Canadian travellers skip hotel quarantine by crossing land border by taxi, but will the loophole last?

When Canada introduced mandatory hotel stays for arriving air passengers in February,  but not for land travellers, it quickly became obvious that people would exploit that loophole.

And that’s exactly what’s happening as media reports indicate that the taxi business has been booming at the United States-Canada border for the past several weeks. Much of it is fueled by returning snowbirds, but it’s also being exploited by other international travellers as well.

“They call from six in the morning to 12 at night,” John Arnet, general manager of 716 Limousine in Buffalo, N.Y. told Reuters. “We’ve had so many requests for border crossings that we’re turning them down.”

Even though the Canada-U.S. border has been closed to non-essential traffic for 14 months, returning Canadians have the right enter the country, but are required to isolate at home for 14 days when they do so.

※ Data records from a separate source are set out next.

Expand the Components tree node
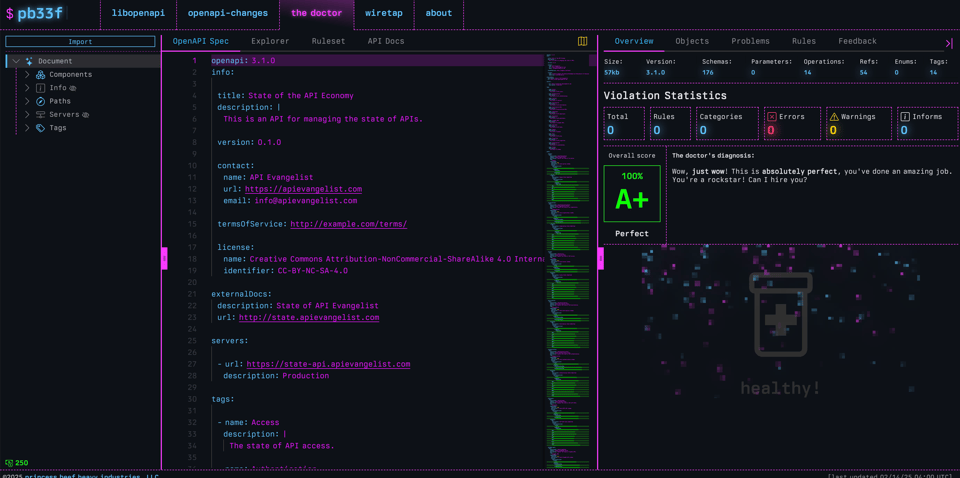The width and height of the screenshot is (960, 478). click(27, 75)
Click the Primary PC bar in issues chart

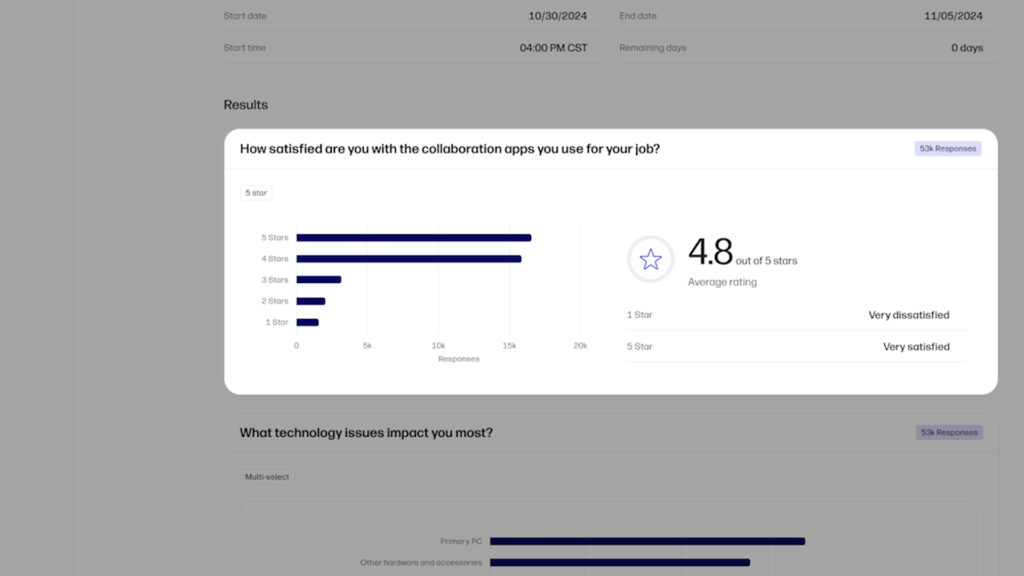point(647,541)
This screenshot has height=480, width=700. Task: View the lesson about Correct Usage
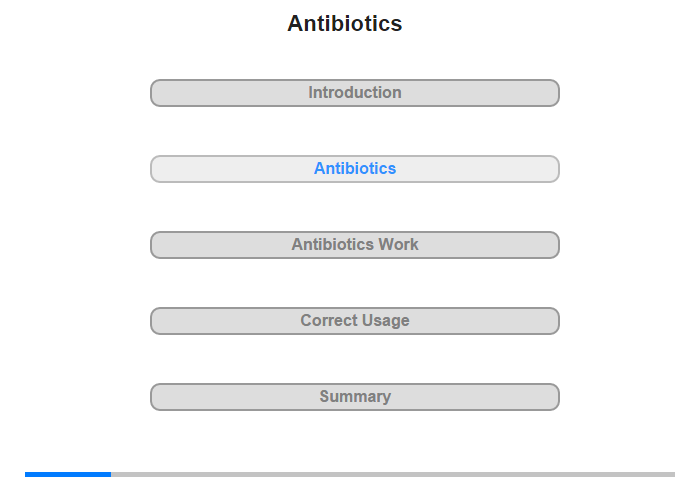[x=354, y=321]
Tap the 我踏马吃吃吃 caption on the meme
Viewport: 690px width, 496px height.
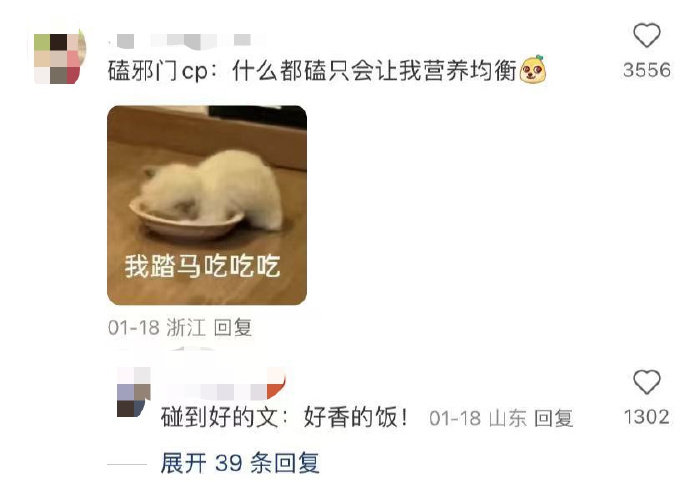click(202, 265)
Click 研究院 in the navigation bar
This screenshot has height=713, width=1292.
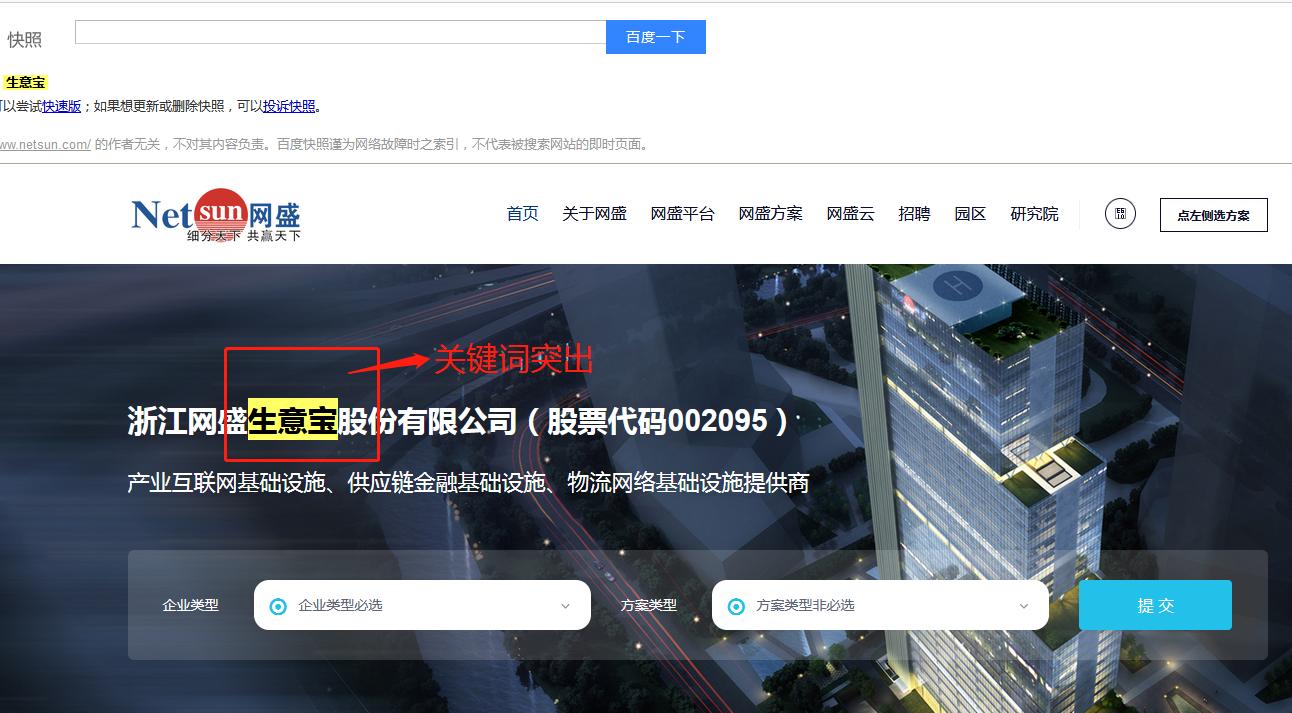click(1035, 213)
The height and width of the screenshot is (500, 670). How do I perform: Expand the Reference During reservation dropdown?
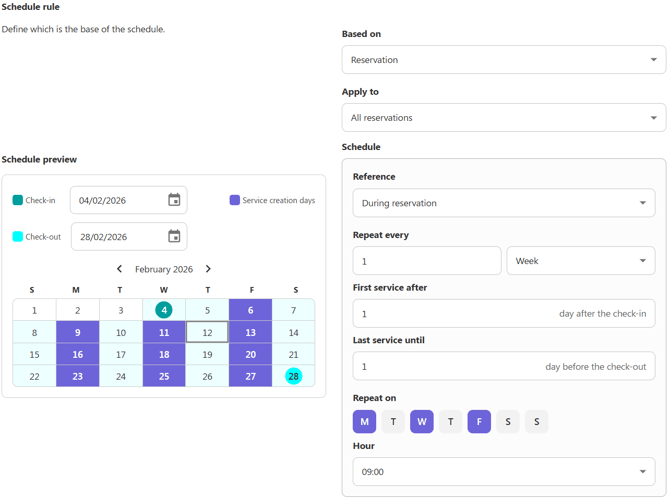[503, 203]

With COVID numbers continuing to surge across Canada, it’s unknown whether the border taxi business will continue to boom as premiers are agitating to close the loophole.

In a joint letter to Canadian Prime Minister Justin Trudeau last week the premiers of Ontario and Quebec said that Canada should “roll out further protective actions at the Canada-U.S. land border,” which could potentially mean tougher quarantine measures for non-essential travellers.

New Brunswick has already enacted a seven-day hotel quarantine for any non-essential travellers entering the province, whether it be by land, air or sea.